▸ **PROBLEM DESCRIPTION**: Task for the records below: repeat the line containing "Given: Expand the 窗口 menu" and every line after it, exactly and with nothing else, but leave out the pictures.

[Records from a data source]
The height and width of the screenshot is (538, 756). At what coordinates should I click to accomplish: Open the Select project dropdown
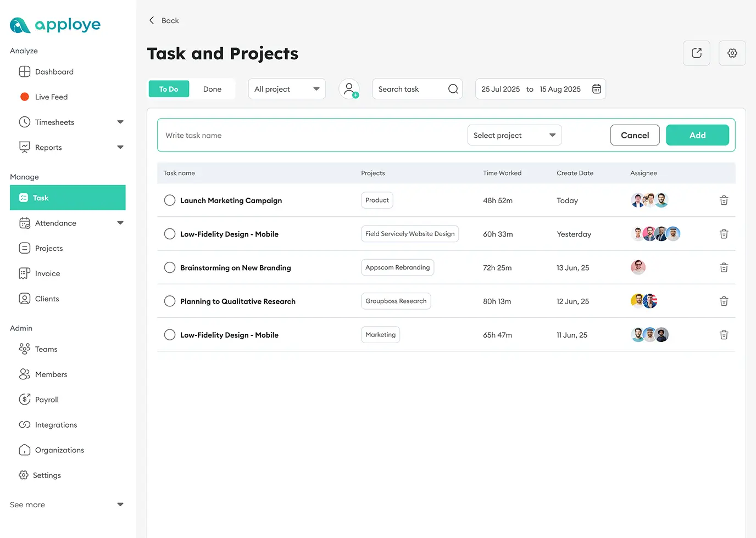(514, 135)
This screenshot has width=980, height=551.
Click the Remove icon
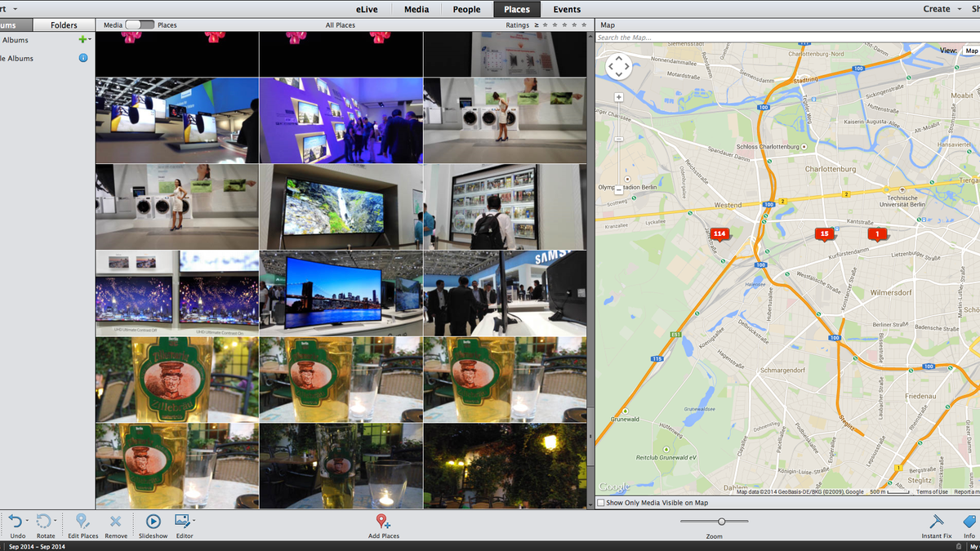116,521
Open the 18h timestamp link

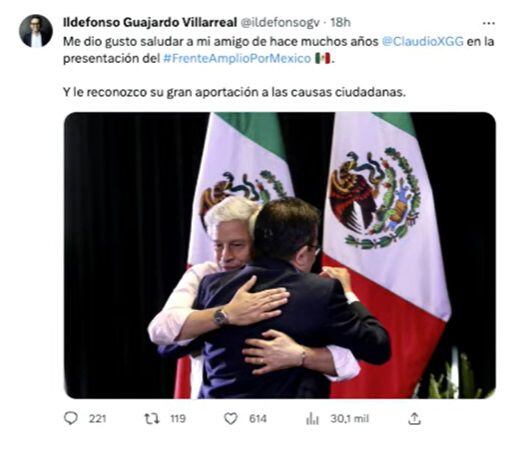click(x=340, y=23)
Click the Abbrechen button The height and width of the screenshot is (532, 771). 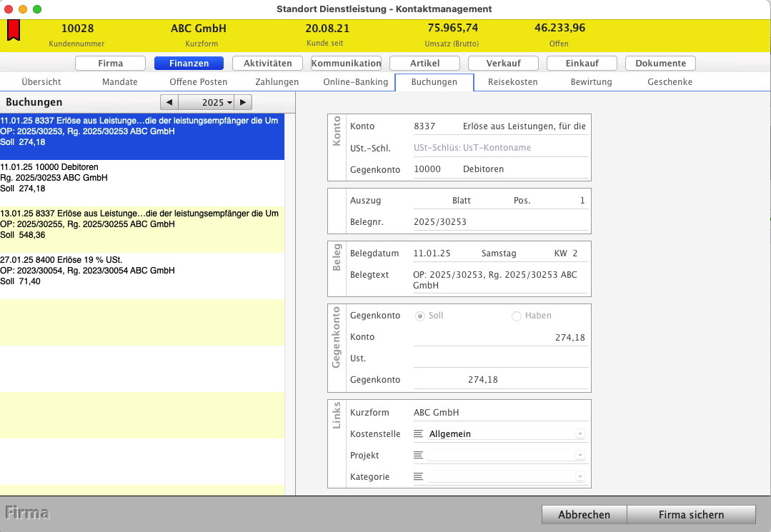pyautogui.click(x=584, y=514)
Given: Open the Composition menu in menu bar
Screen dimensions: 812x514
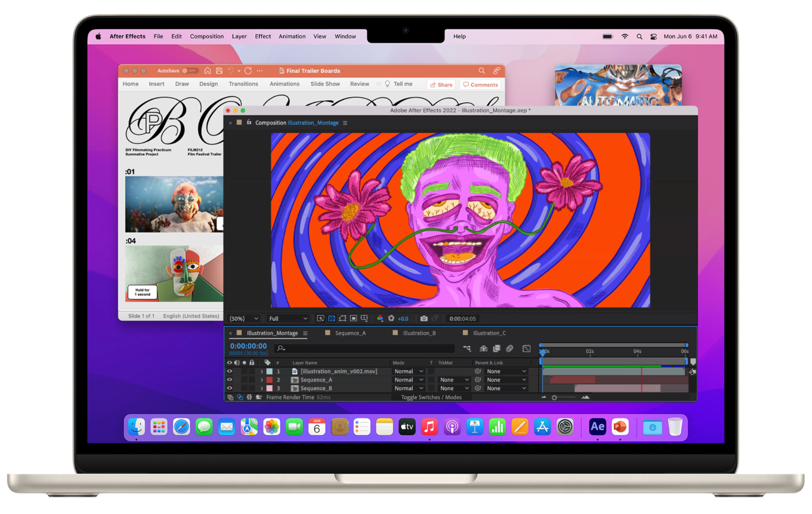Looking at the screenshot, I should coord(207,36).
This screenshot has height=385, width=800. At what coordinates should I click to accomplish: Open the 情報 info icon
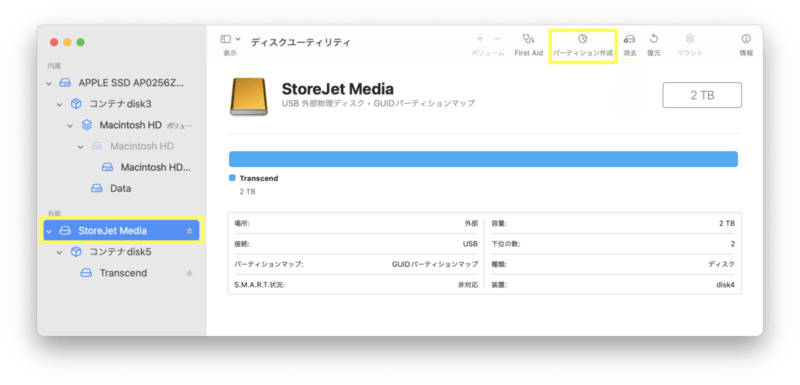coord(746,45)
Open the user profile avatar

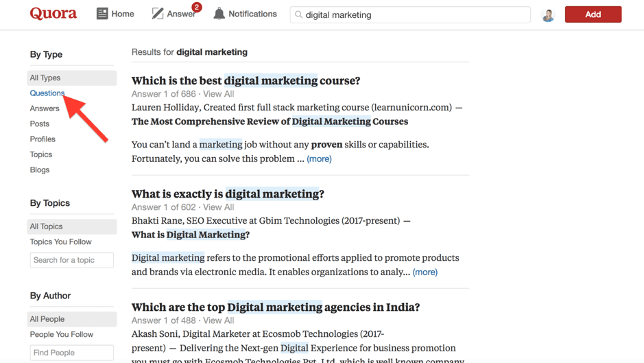point(548,15)
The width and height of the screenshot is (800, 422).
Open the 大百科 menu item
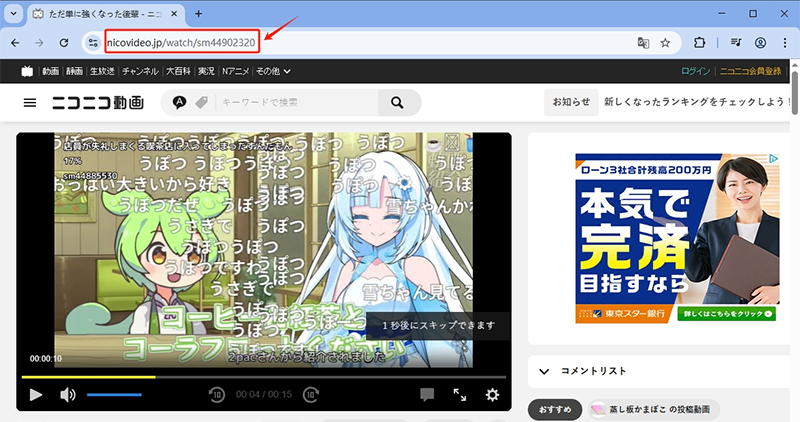click(179, 71)
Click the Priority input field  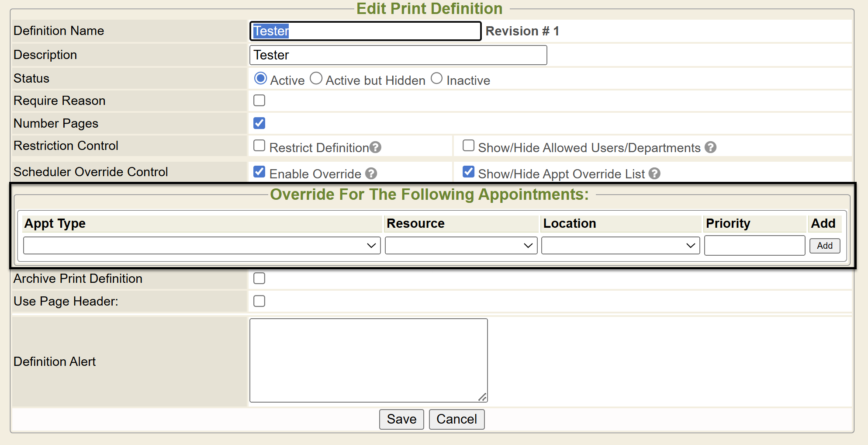tap(754, 246)
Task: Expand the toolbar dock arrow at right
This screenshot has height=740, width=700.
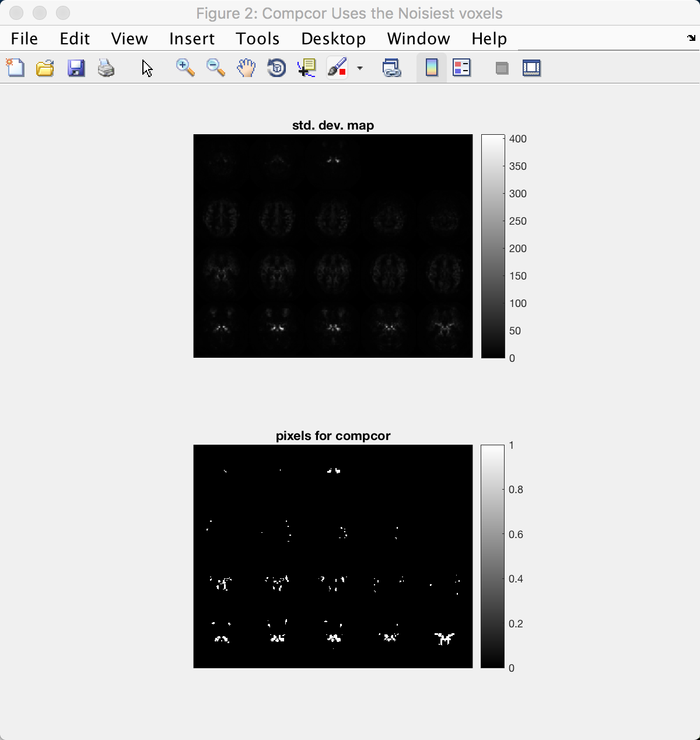Action: click(692, 39)
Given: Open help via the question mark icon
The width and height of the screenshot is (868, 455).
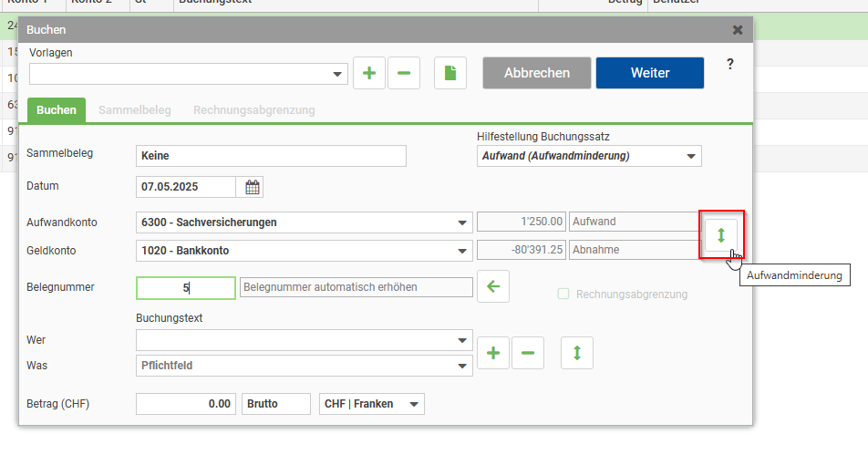Looking at the screenshot, I should [729, 64].

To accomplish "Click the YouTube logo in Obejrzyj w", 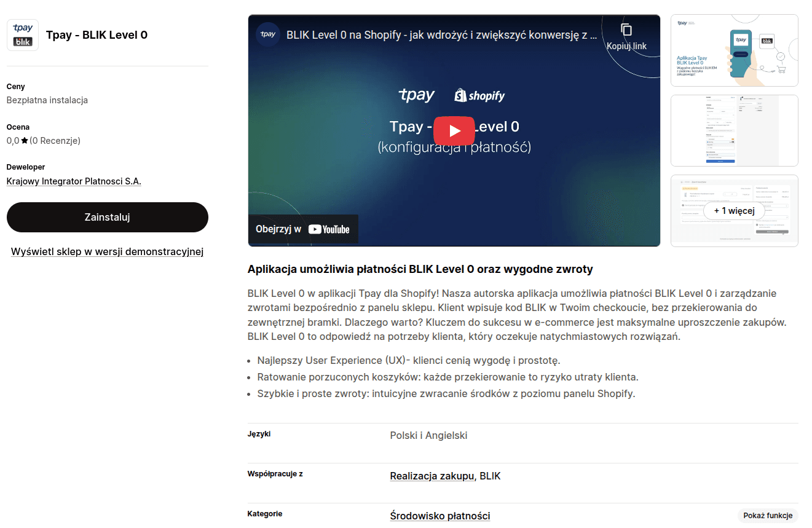I will click(329, 229).
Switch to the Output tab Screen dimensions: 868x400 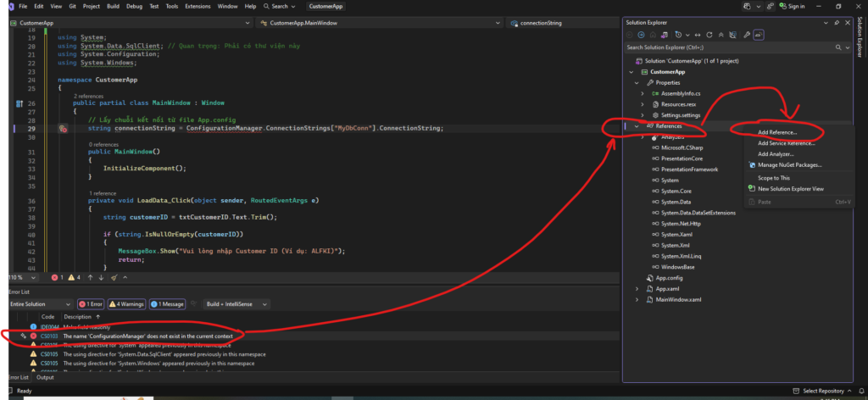[44, 377]
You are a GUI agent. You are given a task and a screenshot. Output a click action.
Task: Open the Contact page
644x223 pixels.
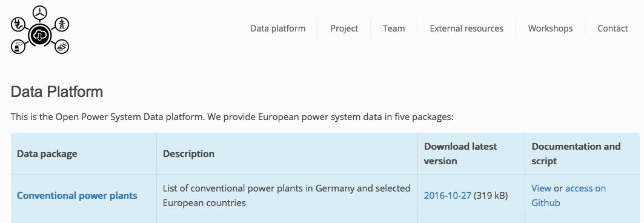[x=612, y=28]

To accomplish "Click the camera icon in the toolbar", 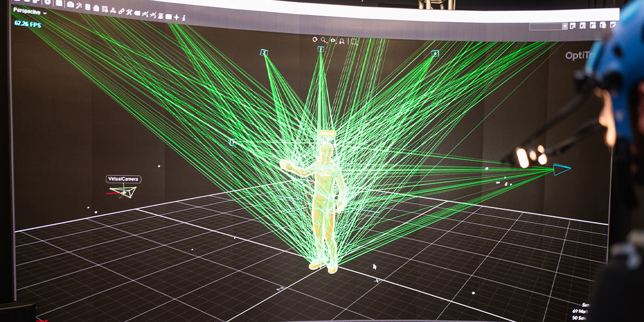I will click(70, 5).
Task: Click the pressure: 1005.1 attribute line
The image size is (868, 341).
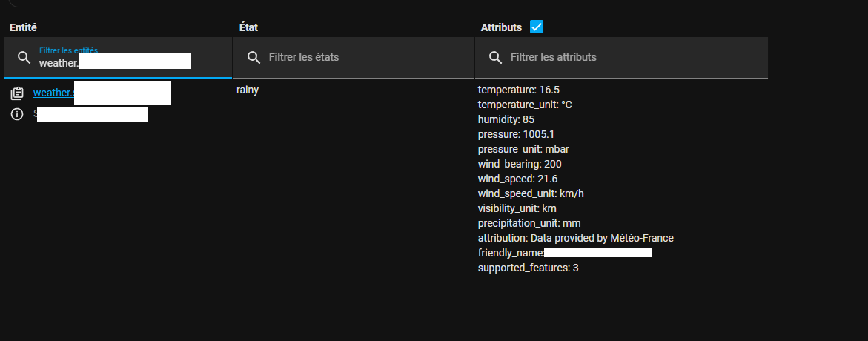Action: coord(516,134)
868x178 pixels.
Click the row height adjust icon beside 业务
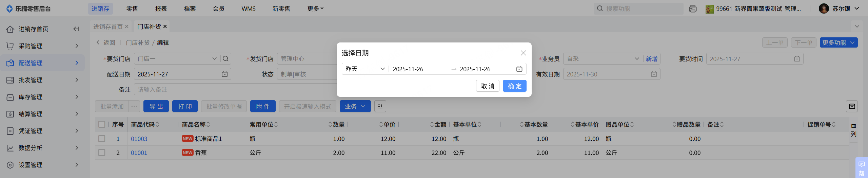[380, 106]
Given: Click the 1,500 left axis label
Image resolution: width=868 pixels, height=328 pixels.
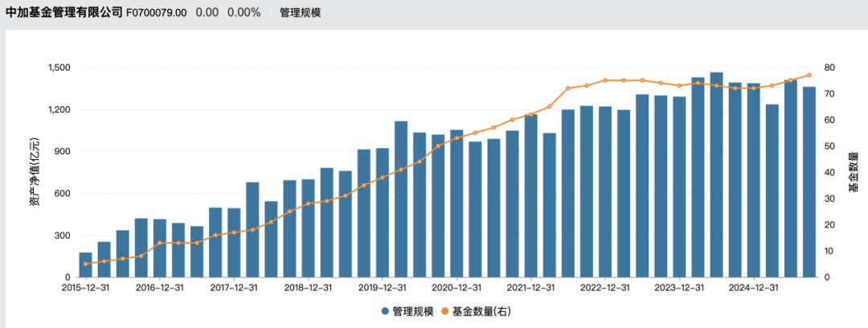Looking at the screenshot, I should pyautogui.click(x=59, y=68).
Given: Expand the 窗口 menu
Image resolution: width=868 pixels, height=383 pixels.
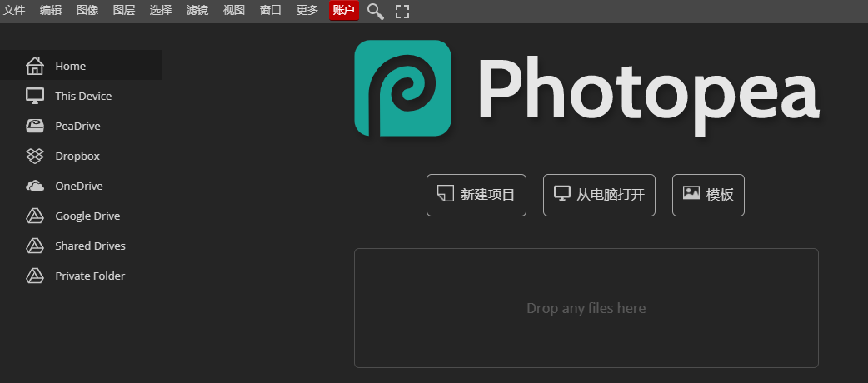Looking at the screenshot, I should [x=271, y=10].
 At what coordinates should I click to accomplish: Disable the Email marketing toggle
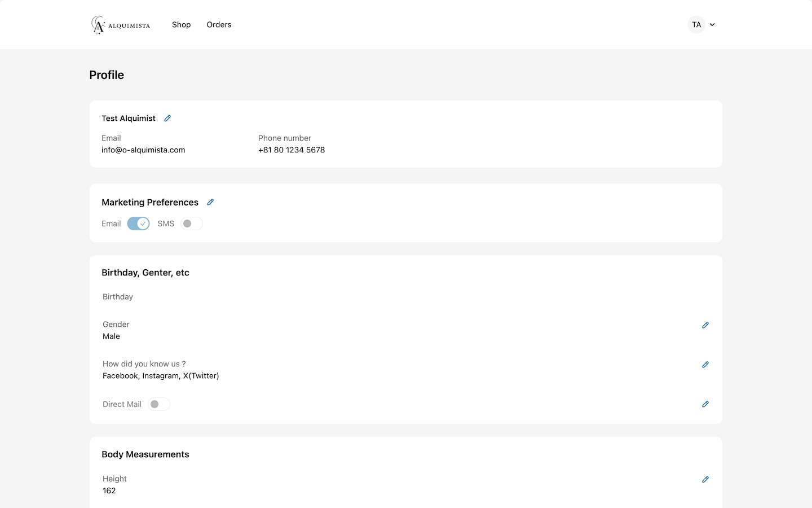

▸ **REPLY TO THE TASK**:
Given: Expand the 窗口 menu
Image resolution: width=868 pixels, height=383 pixels.
Looking at the screenshot, I should [x=271, y=10].
 At what coordinates should I click to accomplish: Disable the Email marketing toggle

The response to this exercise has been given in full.